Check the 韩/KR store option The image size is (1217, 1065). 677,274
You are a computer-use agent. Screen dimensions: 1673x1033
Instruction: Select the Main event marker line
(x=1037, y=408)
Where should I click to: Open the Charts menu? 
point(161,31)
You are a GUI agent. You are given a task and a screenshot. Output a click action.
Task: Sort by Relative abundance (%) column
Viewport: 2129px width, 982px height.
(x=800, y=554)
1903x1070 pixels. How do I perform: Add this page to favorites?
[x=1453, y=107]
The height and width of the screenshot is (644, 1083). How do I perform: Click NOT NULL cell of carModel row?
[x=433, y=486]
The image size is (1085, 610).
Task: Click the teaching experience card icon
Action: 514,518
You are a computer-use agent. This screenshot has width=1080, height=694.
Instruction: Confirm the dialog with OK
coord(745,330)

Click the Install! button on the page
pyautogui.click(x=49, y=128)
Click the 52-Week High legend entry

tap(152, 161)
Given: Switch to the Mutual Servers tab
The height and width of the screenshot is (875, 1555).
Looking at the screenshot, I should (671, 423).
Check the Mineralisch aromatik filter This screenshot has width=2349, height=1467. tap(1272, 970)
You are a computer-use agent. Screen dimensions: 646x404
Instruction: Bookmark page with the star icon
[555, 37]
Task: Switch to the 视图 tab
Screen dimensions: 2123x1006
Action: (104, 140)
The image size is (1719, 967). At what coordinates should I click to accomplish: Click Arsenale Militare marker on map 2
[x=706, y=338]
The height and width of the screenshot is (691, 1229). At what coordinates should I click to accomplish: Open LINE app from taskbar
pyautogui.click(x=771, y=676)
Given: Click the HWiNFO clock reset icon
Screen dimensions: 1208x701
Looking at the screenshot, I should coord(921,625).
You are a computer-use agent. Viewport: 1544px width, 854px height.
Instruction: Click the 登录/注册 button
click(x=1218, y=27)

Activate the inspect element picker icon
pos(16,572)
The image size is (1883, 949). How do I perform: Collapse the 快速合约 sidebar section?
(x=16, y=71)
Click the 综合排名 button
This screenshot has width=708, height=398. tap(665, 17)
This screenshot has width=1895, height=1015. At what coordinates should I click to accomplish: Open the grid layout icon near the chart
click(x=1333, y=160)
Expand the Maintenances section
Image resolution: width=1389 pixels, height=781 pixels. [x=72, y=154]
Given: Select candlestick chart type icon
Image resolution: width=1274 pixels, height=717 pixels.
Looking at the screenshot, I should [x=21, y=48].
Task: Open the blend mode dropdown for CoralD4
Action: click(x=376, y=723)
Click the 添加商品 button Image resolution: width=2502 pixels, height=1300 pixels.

· · · · · · ·

> _INSTRUCTIONS FOR THE TASK_: Word for word, copy out the data.

> _PROBLEM SOLUTION_:
Check the 韩/KR store option The image size is (1217, 1065). 677,274
You are a computer-use agent. Screen dimensions: 1673x1033
Instruction: Select the Main event marker line
(x=1037, y=408)
Where should I click to: Open the Charts menu? 
point(161,31)
You are a GUI agent. You are given a task and a screenshot. Output a click action.
Task: Sort by Relative abundance (%) column
Viewport: 2129px width, 982px height.
(x=800, y=554)
1903x1070 pixels. How do I perform: Add this page to favorites?
[x=1453, y=107]
The height and width of the screenshot is (644, 1083). How do I perform: Click NOT NULL cell of carModel row?
[x=433, y=486]
The image size is (1085, 610).
Task: Click the teaching experience card icon
Action: 514,518
You are a computer-use agent. This screenshot has width=1080, height=694.
Instruction: Confirm the dialog with OK
coord(745,330)

Click the Install! button on the page
pyautogui.click(x=49, y=128)
Click the 52-Week High legend entry

tap(152, 161)
Given: Switch to the Mutual Servers tab
The height and width of the screenshot is (875, 1555).
Looking at the screenshot, I should (671, 423).
Check the Mineralisch aromatik filter This screenshot has width=2349, height=1467. tap(1272, 970)
You are a computer-use agent. Screen dimensions: 646x404
Instruction: Bookmark page with the star icon
[555, 37]
Task: Switch to the 视图 tab
Screen dimensions: 2123x1006
Action: (104, 140)
The image size is (1719, 967). At what coordinates should I click to accomplish: Click Arsenale Militare marker on map 2
[x=706, y=338]
The height and width of the screenshot is (691, 1229). At what coordinates should I click to accomplish: Open LINE app from taskbar
pyautogui.click(x=771, y=676)
Given: Click the HWiNFO clock reset icon
Screen dimensions: 1208x701
Looking at the screenshot, I should coord(921,625).
You are a computer-use agent. Viewport: 1544px width, 854px height.
Instruction: Click the 登录/注册 button
click(x=1218, y=27)

Activate the inspect element picker icon
pos(16,572)
The image size is (1883, 949). How do I perform: Collapse the 快速合约 sidebar section?
(x=16, y=71)
Click the 综合排名 button
This screenshot has width=708, height=398. tap(665, 17)
This screenshot has width=1895, height=1015. At what coordinates should I click to accomplish: Open the grid layout icon near the chart
click(x=1333, y=160)
Expand the Maintenances section
Image resolution: width=1389 pixels, height=781 pixels. [x=72, y=154]
Given: Select candlestick chart type icon
Image resolution: width=1274 pixels, height=717 pixels.
Looking at the screenshot, I should [x=21, y=48].
Task: Open the blend mode dropdown for CoralD4
Action: click(x=376, y=723)
Click the 添加商品 button Image resolution: width=2502 pixels, height=1300 pixels.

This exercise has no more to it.